### Directive
Copy the lines word for word, beginning with the line that contains "Task: Open the" and ending with the line that contains "Action: point(247,87)". Do not include the pictures.

### Supplied material
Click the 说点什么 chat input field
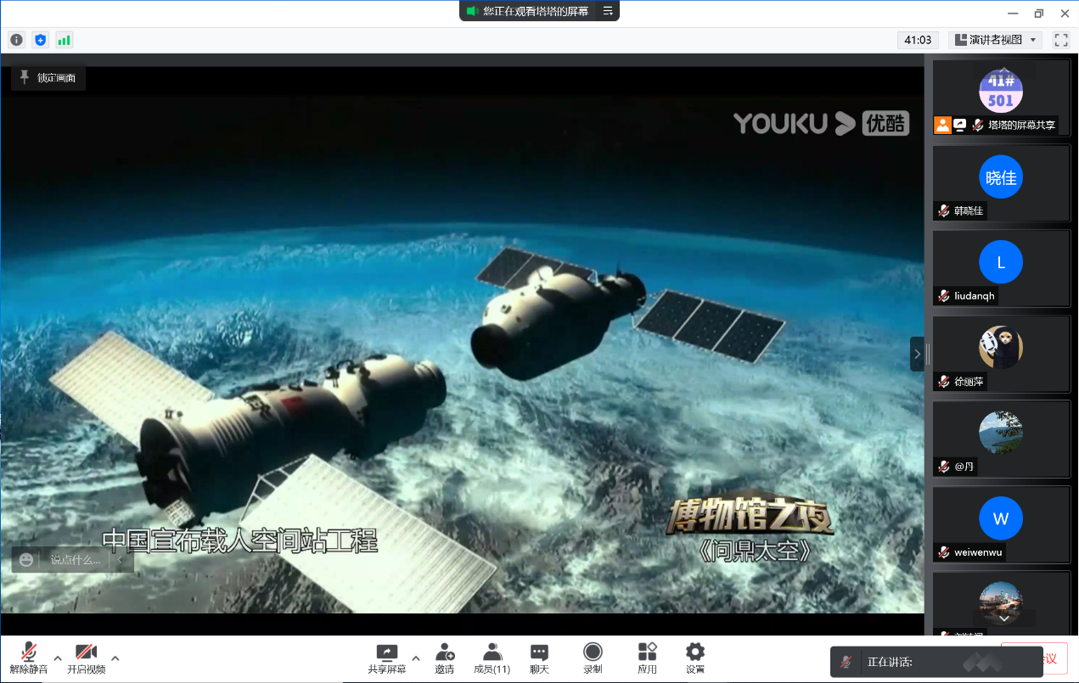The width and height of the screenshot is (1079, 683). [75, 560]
--
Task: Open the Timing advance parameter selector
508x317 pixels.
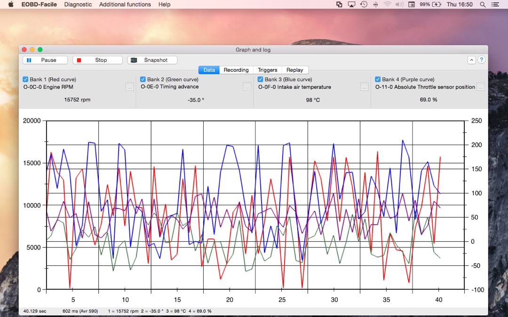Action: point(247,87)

### Output
Task: Open the Timing advance parameter selector
508x317 pixels.
Action: point(247,87)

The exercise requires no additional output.